Mirror your favourite git repositories!

I will start this article with a small rant. If you just want to read how I mirror git repositories on my server, feel free to skip to the corresponding subheading. I won't be mad, I promise!

Our Internet today is a miracle, at least for everyone who lived to see a time before computers being always online and, further more, pocket devices that also connect us all the time.

Back in the old days, when you wanted to install software on your notebook, you had to fetch the CD and install it from there. My first experience with Linux was a five disk set of SuSE containing not only the operating system (what I expected, knowing nothing but Windows), but also a huge amount of other software. Everything you could possible want was always there, just a disk away!

When I switched to Linux many years later, the Internet already was ubiquitous. It was just glorious: No need for CDs anymore (except the CD I installed Debian from), just enter

apt-get widelands

and enjoy a nice, calm strategy game. This was awesome - and still is!

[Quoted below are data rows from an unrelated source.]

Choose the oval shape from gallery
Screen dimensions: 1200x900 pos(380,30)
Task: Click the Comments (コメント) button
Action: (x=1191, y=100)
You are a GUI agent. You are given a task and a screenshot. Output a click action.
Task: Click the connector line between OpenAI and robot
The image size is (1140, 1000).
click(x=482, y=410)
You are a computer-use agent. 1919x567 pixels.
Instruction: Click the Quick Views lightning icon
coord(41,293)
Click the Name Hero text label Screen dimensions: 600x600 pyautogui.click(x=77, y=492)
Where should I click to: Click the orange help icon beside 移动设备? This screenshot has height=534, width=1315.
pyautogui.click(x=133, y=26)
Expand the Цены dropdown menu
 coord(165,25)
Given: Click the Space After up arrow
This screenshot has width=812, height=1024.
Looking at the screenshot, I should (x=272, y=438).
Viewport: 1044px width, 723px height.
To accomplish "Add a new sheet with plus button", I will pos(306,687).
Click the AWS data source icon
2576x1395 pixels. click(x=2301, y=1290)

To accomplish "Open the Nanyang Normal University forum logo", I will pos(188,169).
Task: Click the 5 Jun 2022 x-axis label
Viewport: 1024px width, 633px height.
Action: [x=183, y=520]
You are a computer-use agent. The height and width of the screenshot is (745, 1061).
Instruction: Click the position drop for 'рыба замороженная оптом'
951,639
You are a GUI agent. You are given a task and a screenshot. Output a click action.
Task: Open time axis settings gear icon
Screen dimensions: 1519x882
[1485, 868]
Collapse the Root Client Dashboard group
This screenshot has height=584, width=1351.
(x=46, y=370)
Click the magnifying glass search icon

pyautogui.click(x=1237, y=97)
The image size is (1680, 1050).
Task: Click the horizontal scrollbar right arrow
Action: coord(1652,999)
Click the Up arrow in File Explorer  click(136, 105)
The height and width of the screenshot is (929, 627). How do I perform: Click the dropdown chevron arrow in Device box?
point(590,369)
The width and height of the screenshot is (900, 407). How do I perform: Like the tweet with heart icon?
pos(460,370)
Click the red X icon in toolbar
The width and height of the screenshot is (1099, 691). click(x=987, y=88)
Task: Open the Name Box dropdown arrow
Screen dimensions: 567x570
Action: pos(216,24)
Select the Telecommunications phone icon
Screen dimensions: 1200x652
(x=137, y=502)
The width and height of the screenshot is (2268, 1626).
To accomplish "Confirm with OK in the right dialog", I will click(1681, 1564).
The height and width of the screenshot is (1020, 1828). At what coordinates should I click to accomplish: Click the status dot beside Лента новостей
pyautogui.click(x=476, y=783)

Thanks to public repositories, we can easily access sources for vast amounts of software. But sometimes, we tend to forget what we lost on the way. We now rely on the network to always be available and to keep offering the software we need. We depend on being online.

If I wanted to install my old Turbo Basic compiler, all I would have to do is go grab that CD and install it from there. Well, I would need to find a computer with a CD drive (and maybe with Windows installed on it ... if I remember correctly, my compiler did not compile native DOS programs anymore, and I would not expect Wine to support it, but who knows?).

If I were to loose my Internet access or if someone would take the software I want offline, I would be screwed.

So, what's up with this rant? Just yesterday, the Github repository for youtube-dl was taken down via a DMCA claim from the RIAA. This is not (yet) as horrible as being unable to ever install it again, as there are many mirrors and you can still find a package for OpenBSD 6.8 and many other operating systems, but it reminds me sternly of two things.

Number 1: Even software that is essential for you to survive in our modern IT world can disappear. I use youtube-dl daily to watch videos on the Internet without having to endure the user-unfriendly web sites they created to host these videos. While no one can take the version I have from me (even the Wayback machine has a very recent copy), I wonder how long it will keep on working without developers improving it.

Number 2: Just clicking the fork button on Github is not enough to create a personal backup of software you want to keep! I did so a few times as a safety measure against a developer deciding to delete his repository himself. But if Github decided to take a repository down for good, it would be no problem to also remove all forked copies on their site. If you don't pay them for it, they are free to cease their service as they see fit!

What to do about it


Long story short, I will create mirrors for important software on my own server. I don't plan to make them public, but I recommend you to also backup whatever software you have on Github, Bitbucket and other SaaS repository hosting providers, so that we won't have to regret that we didn't when something goes missing.

This is even more important for software you have written yourself. Always keep a backup on different sites, the chances are smaller that someone else will back it up for you!

My solution is simple, but not perfect. I created a new user with /sbin/nologin as the login shell and cloned the repositories I cared for into his home directory. If you are not sure how to do that, the command I used is

git clone --mirror $REPOSITORY_URL

which creates a bare repository with all data from the origin.

Further, I created a small perl script (could have been shell, it really is very simple) that goes into each cloned repository and calls

git fetch

in it. I put this script in the user's crontab so that I can get weekly updates to my mirrored repositories. It is not a perfect solution, but it restores some peace of mind.

Here is the script:

#!/usr/bin/perl
use v5.30;
use warnings;

foreach my $dir (glob '*.git')
{
    next unless -d $dir;
    chdir $dir;
    print `pwd`;
    print `git fetch`;
    chdir '..';
}

I don't care if you use it or create your own solution, but please don't just rely on Github!